Reducing emissions from deforestation and forest degradation (REDD) is based on a core idea: reward individuals, communities, projects and countries that reduce greenhouse gas (GHG) emissions from forests. However, many difficult questions must be addressed before mechanisms that fully exploit thepotential of REDD can be created: How can we measure reductions in emissions when data are poor or do not exist?; How can we raise the billions of dollars needed to put a REDD mechanism in place?; How can we make sure that any reductions in deforestation and degradation are real (additional), and that they do not lead to more trees being chopped down in other forest areas (leakage) or next year (permanence)?; How can we make sure that the poor benefit? This book discusses these questions, and discusses the design options for REDD in a global climate regime. Each chapter looks at a question that UNFCCC negotiators and others involved in the global REDD debate must address. It lays out the key problems, present the options on how to deal with them, and then assess the options based on the ‘3E’ criteria:
effectiveness: can the mechanism bring significant emission reductions?
efficiency: are these reductions achieved at the minimum cost?
equity: are benefits and costs distributed fairly among and within countries?

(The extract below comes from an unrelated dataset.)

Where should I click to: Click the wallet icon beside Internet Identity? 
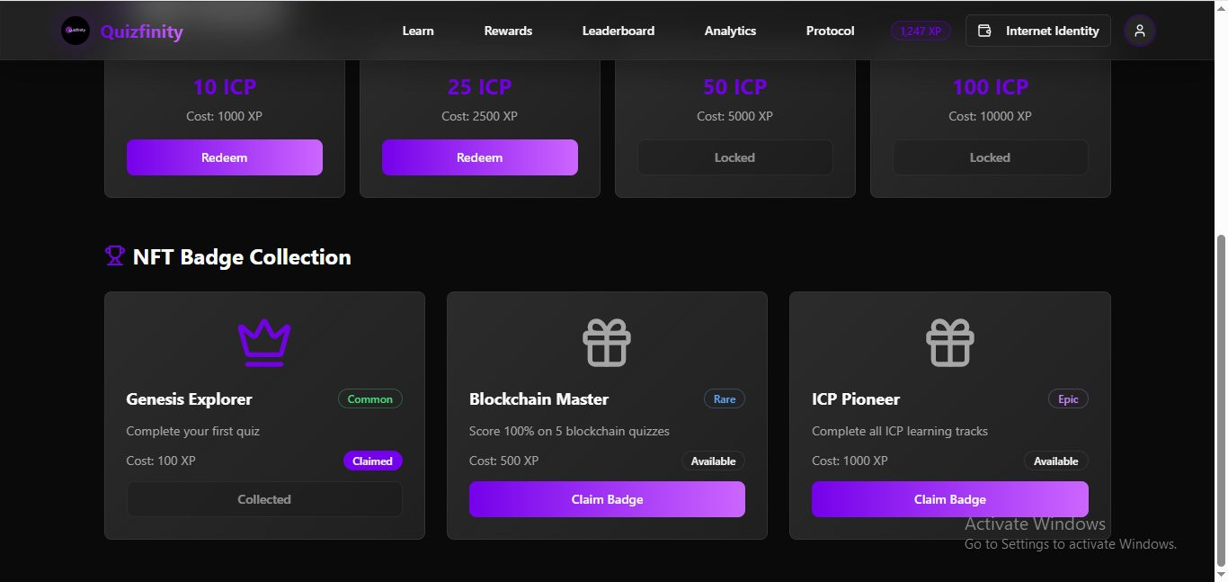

This book highlights the fact that countries differ widely in terms of their monitor, report and verify (MRV) infrastructure, institutional capacity to implement REDD policies and measures, drivers of deforestation and forest degradation, and so on. This heterogeneity needs to be reflected in the global REDD architecture. The mechanisms must be flexible enough to ensure broad country participation from the beginning. At the same time, they should also include incentives ‘to move on’, for example, to improve MRV and to graduate from a subnational (project) approach to a national approach. Flexibility is also needed for another reason: REDD is a large-scale experiment and room is needed for mid-course corrections as lessons are learned on what works and what does not.